Ma per lasciare un designer libero di creare, un Ceo illuminato al suo fianco è fondamentale. «Io non mi sarei mai scelto per questo ruolo», ha dichiarato Michele sulla sua nomina: «Marco è stato coraggioso. Non mi ha mai costretto a fare quello che immagina lui. Suggerisce senza mai dirti come lavorare». Il tandem Michele-Bizzarri sembra quasi la versione aggiornata del duo composto da Tom Ford e Domenico De Sole, fautori negli anni Novanta della trasformazione di Gucci da marchio inflazionato da centinaia di licenze, a macchina miliardaria corteggiata da tutti i più grandi gruppi del lusso. La comunione d’intenti tra anima creativa e anima manageriale è da sempre alla base del successo di una maison. E lo è stata anche per Valentino, quando nel 2008 il nuovo Ceo Stefano Sassi ha deciso di puntare su due cavalli di razza sì, ma ancora sconosciuti, come Chiuri e Piccioli. Insieme, hanno trasformato una maison da 261 milioni di euro in profondo rosso in un colosso da 1,1 miliardi di euro con margini importanti. E se l’intesa non fosse stata reale, Sassi non si sarebbe affrettato a dare l’opportunità a Piccioli di cominciare il percorso, questa volta in solitaria. Ancora tutta da scoprire, invece, la liaison che ci sarà tra l’a.d. di Dior, Sidney Toledano, e la Chiuri, della quale ha detto: «Era da tempo che pensavo ad assumere una donna.
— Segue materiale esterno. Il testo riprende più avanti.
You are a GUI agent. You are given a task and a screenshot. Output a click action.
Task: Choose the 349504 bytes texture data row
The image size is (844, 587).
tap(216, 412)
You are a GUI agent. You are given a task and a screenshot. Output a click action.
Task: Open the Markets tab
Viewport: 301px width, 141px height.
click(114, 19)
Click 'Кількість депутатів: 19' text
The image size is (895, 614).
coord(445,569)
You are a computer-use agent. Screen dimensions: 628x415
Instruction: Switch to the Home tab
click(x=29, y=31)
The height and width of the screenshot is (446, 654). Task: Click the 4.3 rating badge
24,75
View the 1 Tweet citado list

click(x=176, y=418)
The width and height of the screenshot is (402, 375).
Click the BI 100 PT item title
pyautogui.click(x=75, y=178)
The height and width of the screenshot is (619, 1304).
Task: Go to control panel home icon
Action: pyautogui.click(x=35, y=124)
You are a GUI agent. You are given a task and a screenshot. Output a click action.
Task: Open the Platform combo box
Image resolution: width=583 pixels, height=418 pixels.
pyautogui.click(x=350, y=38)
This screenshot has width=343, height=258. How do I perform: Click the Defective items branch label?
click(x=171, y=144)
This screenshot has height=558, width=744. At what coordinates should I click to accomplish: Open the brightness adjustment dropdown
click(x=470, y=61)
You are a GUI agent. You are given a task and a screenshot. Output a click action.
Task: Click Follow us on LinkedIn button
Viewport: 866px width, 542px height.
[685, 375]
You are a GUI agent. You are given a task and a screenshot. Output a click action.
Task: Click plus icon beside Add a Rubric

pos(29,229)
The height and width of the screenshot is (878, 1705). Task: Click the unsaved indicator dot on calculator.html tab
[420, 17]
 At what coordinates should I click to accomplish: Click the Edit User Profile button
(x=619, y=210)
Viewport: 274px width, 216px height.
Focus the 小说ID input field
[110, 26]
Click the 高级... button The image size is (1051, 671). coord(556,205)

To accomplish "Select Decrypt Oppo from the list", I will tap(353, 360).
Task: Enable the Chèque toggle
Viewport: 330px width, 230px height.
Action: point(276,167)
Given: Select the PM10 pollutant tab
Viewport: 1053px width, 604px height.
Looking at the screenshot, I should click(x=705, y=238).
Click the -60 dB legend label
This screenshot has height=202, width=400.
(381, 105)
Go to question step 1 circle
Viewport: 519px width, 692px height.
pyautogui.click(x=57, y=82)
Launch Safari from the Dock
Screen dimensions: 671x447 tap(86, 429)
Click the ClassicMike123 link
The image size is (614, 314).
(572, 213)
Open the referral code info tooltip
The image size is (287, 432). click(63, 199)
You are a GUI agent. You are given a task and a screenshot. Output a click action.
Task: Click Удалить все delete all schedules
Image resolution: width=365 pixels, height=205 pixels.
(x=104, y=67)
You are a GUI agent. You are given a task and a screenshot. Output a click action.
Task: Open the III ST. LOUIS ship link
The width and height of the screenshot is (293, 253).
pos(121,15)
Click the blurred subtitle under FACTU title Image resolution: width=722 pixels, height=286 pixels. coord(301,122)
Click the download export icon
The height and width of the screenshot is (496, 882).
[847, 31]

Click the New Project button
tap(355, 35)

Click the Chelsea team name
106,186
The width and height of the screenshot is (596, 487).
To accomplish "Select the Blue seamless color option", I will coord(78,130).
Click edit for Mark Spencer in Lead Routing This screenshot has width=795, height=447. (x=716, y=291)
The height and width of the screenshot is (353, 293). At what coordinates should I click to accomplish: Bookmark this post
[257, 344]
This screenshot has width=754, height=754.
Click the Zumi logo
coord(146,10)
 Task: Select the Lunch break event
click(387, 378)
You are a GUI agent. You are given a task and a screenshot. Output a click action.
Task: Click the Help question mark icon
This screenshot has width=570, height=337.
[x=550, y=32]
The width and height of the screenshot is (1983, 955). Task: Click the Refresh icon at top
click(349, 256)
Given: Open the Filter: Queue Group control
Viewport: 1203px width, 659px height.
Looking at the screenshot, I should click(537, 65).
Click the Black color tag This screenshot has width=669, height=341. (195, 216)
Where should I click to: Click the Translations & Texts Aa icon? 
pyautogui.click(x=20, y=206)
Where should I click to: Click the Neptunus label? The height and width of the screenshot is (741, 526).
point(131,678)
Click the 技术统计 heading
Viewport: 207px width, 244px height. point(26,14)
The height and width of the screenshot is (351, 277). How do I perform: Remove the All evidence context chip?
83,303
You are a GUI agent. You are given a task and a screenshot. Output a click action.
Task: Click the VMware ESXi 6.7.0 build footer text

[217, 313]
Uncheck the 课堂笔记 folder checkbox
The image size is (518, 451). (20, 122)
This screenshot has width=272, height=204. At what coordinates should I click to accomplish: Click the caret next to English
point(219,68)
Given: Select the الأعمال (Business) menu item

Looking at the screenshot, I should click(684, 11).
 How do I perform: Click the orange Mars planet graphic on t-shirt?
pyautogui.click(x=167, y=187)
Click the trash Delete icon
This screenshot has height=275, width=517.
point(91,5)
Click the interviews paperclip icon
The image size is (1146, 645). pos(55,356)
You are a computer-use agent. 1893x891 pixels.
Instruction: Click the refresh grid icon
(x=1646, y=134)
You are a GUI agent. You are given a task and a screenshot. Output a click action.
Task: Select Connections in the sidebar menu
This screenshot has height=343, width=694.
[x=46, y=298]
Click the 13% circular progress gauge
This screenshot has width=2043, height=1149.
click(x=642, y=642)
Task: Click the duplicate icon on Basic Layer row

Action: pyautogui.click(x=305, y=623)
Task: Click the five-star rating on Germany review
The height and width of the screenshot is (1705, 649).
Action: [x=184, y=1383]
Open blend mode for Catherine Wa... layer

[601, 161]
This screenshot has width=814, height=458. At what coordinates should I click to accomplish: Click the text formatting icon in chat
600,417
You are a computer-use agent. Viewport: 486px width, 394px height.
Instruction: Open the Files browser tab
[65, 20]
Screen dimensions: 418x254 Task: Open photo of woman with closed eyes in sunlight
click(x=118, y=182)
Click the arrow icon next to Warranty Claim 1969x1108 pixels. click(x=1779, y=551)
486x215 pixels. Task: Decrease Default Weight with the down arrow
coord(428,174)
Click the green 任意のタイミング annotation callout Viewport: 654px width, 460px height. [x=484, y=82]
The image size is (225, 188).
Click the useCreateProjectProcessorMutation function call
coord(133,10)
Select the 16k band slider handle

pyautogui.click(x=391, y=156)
Lei è quella giusta». Ma è facile ipotizzare che se non ci sarà feeling tra i due, a risentirne saranno gli affari.
Numeri e stile da sempre si intrecciano nelle grandi maison. Pierre Bergé e Yves Saint Laurent, Valentino Garavani e Giancarlo Giammetti, senza dimenticare Stefano Gabbana e Domenico Dolce hanno dato vita a sodalizi destinati a superare anche la fine di un amore. Quando il legame tra stilista e Ceo è così forte, e di successo, è difficile che uno dei due riesca a sopravvivere all’altro. Lo dimostra più di recente il caso di Christopher Bailey, che dopo l’uscita di scena del Ceo Angela Ahrendts, con la quale aveva forgiato l’impero Burberry, aveva assunto anche l’incarico di a.d. oltre a quello di direttore creativo. Progetto naufragato dopo soli due anni a causa del crollo degli utili e della necessità di ripensare completamente il business, fondendo le tre linee in una e avviando una linea di moda “ready to buy”, acquistabile subito dopo la sfilata. I conti, ora, Bailey dovrà farli con il nuovo Ceo Marco Gobbetti, con cui non sarà affatto facile entrare in sintonia dopo essere stato pesantemente ridimensionato.